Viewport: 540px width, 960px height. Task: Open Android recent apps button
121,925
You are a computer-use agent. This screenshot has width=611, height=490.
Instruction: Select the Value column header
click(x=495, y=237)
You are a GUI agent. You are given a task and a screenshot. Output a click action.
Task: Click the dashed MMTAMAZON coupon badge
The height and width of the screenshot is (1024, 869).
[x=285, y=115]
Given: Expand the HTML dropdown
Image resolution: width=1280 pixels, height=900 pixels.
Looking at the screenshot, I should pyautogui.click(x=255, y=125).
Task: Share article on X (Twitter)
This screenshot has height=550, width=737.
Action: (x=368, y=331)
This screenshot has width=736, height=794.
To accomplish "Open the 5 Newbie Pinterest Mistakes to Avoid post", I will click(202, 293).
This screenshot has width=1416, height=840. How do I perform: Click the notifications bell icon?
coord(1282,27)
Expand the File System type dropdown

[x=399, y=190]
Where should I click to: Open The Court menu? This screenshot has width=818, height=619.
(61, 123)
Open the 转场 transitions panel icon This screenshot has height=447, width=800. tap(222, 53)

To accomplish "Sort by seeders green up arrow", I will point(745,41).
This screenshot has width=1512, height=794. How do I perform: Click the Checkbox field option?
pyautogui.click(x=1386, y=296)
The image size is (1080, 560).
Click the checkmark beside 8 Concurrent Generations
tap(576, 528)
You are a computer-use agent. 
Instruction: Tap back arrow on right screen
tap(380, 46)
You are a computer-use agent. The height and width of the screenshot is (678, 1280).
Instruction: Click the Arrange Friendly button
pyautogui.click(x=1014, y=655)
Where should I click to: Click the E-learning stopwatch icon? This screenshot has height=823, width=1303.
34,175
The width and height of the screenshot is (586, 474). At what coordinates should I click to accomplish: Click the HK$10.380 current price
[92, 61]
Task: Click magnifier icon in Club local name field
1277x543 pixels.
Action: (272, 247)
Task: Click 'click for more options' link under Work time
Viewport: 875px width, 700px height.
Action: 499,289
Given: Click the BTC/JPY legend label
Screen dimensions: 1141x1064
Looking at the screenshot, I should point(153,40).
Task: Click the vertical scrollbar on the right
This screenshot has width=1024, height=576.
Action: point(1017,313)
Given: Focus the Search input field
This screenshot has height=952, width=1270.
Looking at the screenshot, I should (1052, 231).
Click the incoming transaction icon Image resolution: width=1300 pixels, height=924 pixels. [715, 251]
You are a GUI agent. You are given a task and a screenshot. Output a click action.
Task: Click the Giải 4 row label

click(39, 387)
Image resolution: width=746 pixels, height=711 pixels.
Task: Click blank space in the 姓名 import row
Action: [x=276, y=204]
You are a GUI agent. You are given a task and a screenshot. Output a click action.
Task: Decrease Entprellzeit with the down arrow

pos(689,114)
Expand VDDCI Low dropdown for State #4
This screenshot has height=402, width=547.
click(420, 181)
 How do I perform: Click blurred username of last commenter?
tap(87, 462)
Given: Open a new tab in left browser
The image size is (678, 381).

▶ [Exercise goal] Which lines in the records above contain the string "pixels", matching case exactly? Show each of those lines in full.

▶ [Reply to the exercise]
Image resolution: width=1280 pixels, height=900 pixels.
1277x543 pixels.
Click the incoming transaction icon Image resolution: width=1300 pixels, height=924 pixels. [715, 251]
Image resolution: width=746 pixels, height=711 pixels.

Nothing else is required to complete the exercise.